Sistemin temel mimarisi, büyük dil modelleri (LLM) ile gerçek zamanlı muharebe verilerinin entegrasyonuna dayanıyor. Bu yapı sayesinde yapay zeka, yoğun bilgi akışı içerisinde operasyonel açıdan kritik unsurları filtreleyebilmekte ve komutanlara yalnızca karar süreçlerini etkileyecek verileri sunmaktadır.
Sistemin özellikle “kritik bilgi gereksinimlerine” odaklandığı, yani bir görevde başarıyı belirleyen bilinmezleri tespit ederek komuta zincirine yönlendirme yaptığı belirtiliyor. Bu yaklaşım, insan komutanların stres altında kaçırabileceği detayları göz önünde bulundurmaya yardımcı olmaktadır.

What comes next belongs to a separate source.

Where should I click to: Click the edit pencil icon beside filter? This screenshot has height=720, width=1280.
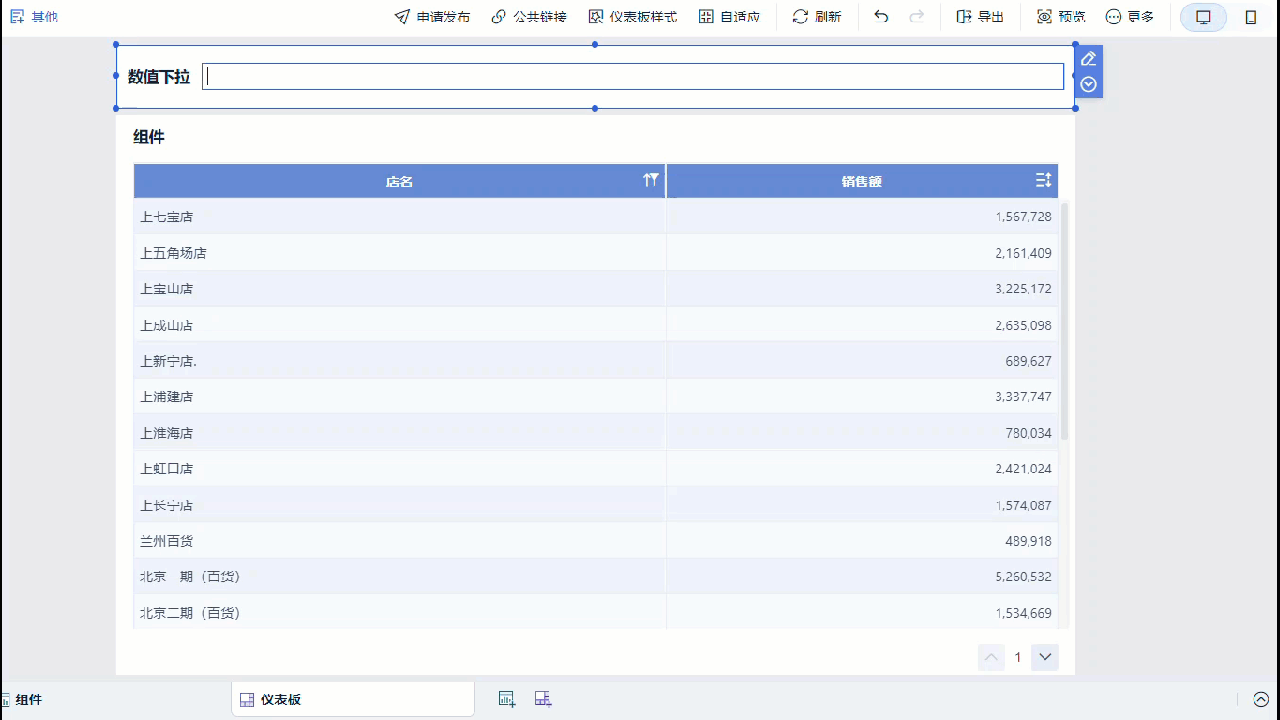click(x=1089, y=59)
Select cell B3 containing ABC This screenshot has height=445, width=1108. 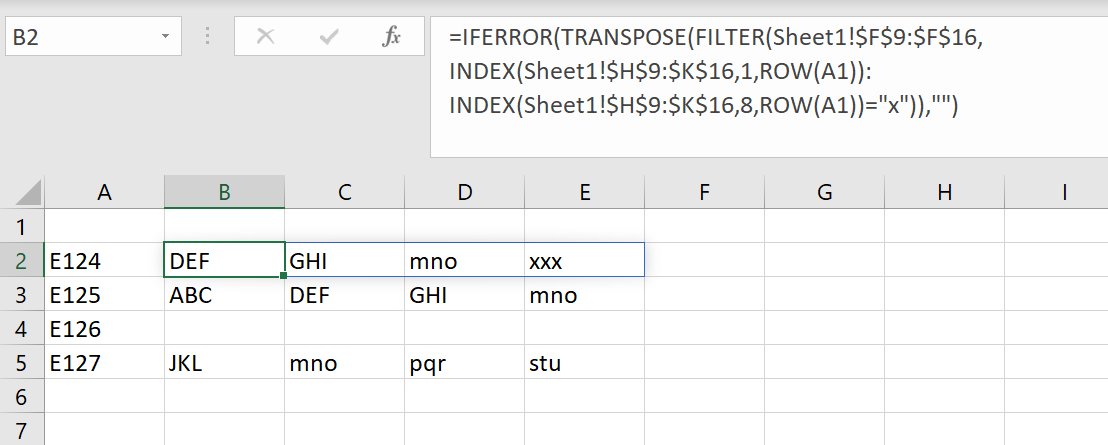[224, 296]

Savaş sisini analiz edebiliyor
Bu tespit neticesinde insan müdahalesini gerektirmeksizin keşif birliklerinin gönderilmesini önerdiği, böylelikle olası bir pusu riskinin erkenden değerlendirilmesi sağlandı. Sistem, kararlarını saniyeler içinde üretirken, insan komutanların benzer analizler için çok daha uzun tartışmalara ihtiyaç duyduğu belirtildi.
Elektronik karıştırmaya rağmen yüksek performans
Testlerin bir kısmında yoğun elektronik karıştırma uygulandı ve dijital muharebe ortamı büyük ölçüde bozuldu. Ancak sistemin hafıza ve veri işleme kapasitesinin etkilenmediği, yüzde 90’ın üzerinde doğrulukla kritik bilgileri hatırlayabildiği bildirilmektedir.
Bu özellik, sistemin yalnızca veri toplamakla kalmadığını aynı zamanda bozulan iletişim koşullarında bile operasyonel sürekliliği sürdürebildiğini ortaya koymaktadır.
Her ne kadar sonuçlar dikkat çekici olsa da araştırmacılar, sistemin henüz tam olgunlaşmadığını vurguluyor. En büyük sınırlamalardan biri “cold start” problemi olarak tanımlanıyor. Eğer komutan yeni ise veya kayıtlı karar geçmişi yoksa, yapay zekanın izleyebileceği bir referans noktası bulunmamaktadır.
Ayrıca yapay zekanın şu aşamada yalnızca belirli bir uzmanlık alanına odaklandığı, özellikle sahil operasyonları için eğitildiği ifade ediliyor. Yani, şehir içi çatışmalar veya dağlık arazi muharebeleri gibi farklı senaryolar henüz kapsamlı bir biçimde test edilmemiştir.
Geliştirilen sistemin gelecekte çoklu askeri birlikleri eş zamanlı yönetebilen “akıllı muharebe ajanları” konseptine dönüşebileceği düşünülmektedir. Bu yaklaşım, savaş alanında insan sezgisine dayalı karar sistemlerinin yerini giderek veri odaklı sistemlere bırakabileceğini göstermektedir.